La lucha de Wilberforce fue incesante, en 1807 logró la primera victoria al conseguir que se declarara ilegal la trata de esclavos, y fue hasta 1833, tres días antes de su muerte, que logró suprimir la esclavitud en la Gran Bretaña.

La votación decisiva de victoria para este esfuerzo se produjo el 26 de Julio de 1833…la esclavitud misma había sido declarada ilegal en las colonias británicas. Algunos arreglos menores en la legislación se llevaron varios días más. ‘Es un hecho singular’, dijo Buxton, ‘que en la misma noche en que nosotros estábamos dedicados a esto con éxito en la Cámara de los Comunes, para aprobar la cláusula del Acta de Emancipación, una de las cláusulas más importantes que se hayan aprobado jamás, el espíritu de nuestro amigo se marchara de este mundo. El día que significaba la terminación de sus labores fue también la terminación de su vida’. “

Algo que caracteriza a los libros de Piper es que siempre resalta el sufrimiento de sus biografiados, por una simple y sencilla razón: por que el poder de Dios se perfecciona en nuestra debilidad. Piper siempre hace notar que para un verdadero cristiano, el gozo está por encima de todas las cosas visibles, por encima de su bienestar y seguridad; el gozo de un cristiano es Dios mismo manifestado en la persona de Cristo y es ese gozo, ligado a la pasión por la gloria de Dios, la raíz de la perseverancia de los santos en la voluntad de Dios. Por eso en esta ocasión, Piper dedica un capítulo entero a describir las evidencias de ese gozo en la vida de Wilberforce, un gozo que encontraba en sus momentos de intimidad con Dios. John Brown nos dice acerca de esto:

Con frecuencia lo acompañaban a la mesa del desayuno personas de la más alta distinción, pero él nunca hacía aparición hasta no haber terminado sus propias meditaciones, leído su Biblia y orado”
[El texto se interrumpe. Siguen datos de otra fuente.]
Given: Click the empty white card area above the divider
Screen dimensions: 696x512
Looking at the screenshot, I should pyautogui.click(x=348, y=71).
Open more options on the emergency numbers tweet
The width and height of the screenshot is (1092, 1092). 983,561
Un gozo, una vida y un propósito fundados en las gloriosas doctrinas de la gracia, en las gigantescas verdades del Evangelio. No era una moral cristiana y una motivación fuera de las Escrituras, acerca de la integridad, el mismo Wilberforce escribía:

…aquel que quiera abundar y crecer en este principio cristiano, sea muy versado en las grandes doctrinas del Evangelio. Del descuido de estas doctrinas peculiares surgen los principales errores prácticos que cometen la gran masa de los que profesan ser cristianos.”
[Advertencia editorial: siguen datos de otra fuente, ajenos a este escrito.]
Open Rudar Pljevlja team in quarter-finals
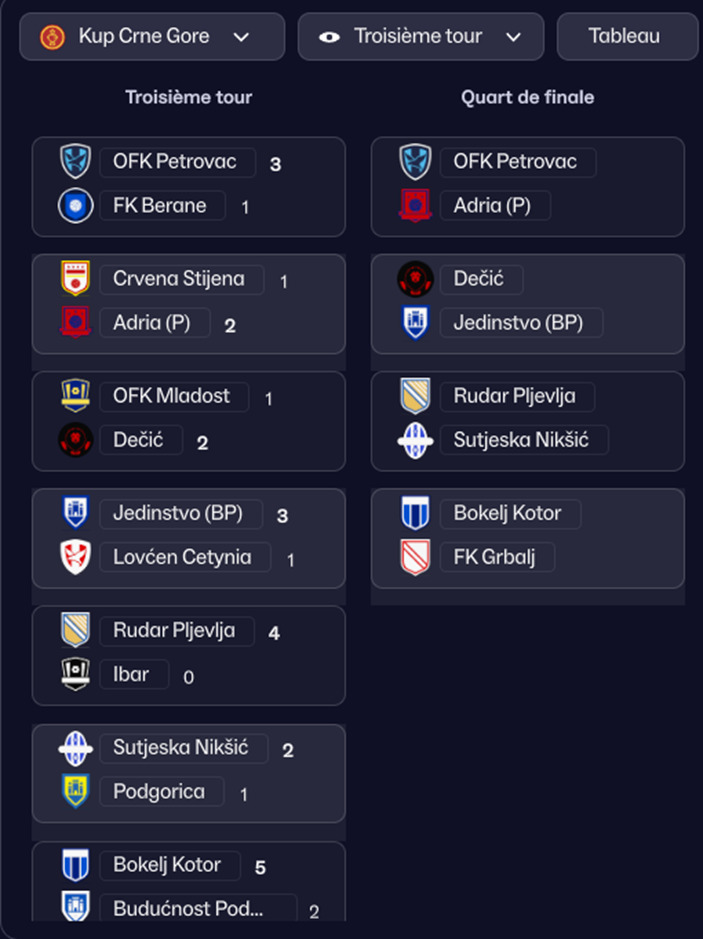703x939 pixels. [514, 396]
Sin duda, otra gran obra de Piper, donde la Gloria de Cristo y la soberanía de Dios se hacen manifiestas, esta vez, en la vida de un político inglés.

 

Tu nación, Wilberforce, con justo desdén

Oye cómo unos hombres crueles e impíos te llaman

Fanático, por tu celo por liberar a los cautivos

Del exilio, la venta pública y la cadena de la esclavitud

Amigo de los pobres, los oprimidos, los encadenados

No temas que una labor como la tuya haya sido en vano.

 

Vosotros sois la sal de la tierra;  pero si la sal se desvaneciere,  ¿con qué será salada?  No sirve más para nada,  sino para ser echada fuera y hollada por los hombres. Vosotros sois la luz del mundo;  una ciudad asentada sobre un monte no se puede esconder. Ni se enciende una luz y se pone debajo de un almud,  sino sobre el candelero,  y alumbra a todos los que están en casa. Así alumbre vuestra luz delante de los hombres,  para que vean vuestras buenas obras,  y glorifiquen a vuestro Padre que están los cielos.

 

 

 


Piper, John. Maravillosa Gracia en la Vida de William Wilberforce. UNILIT. p. 24

Ibíd. P.48

Ibíd. P.47

Ibíd. P.84

Ibíd. P.86

Ibíd. P. 48 Extracto del Himno dedicado a Wilberforce por William Cowper.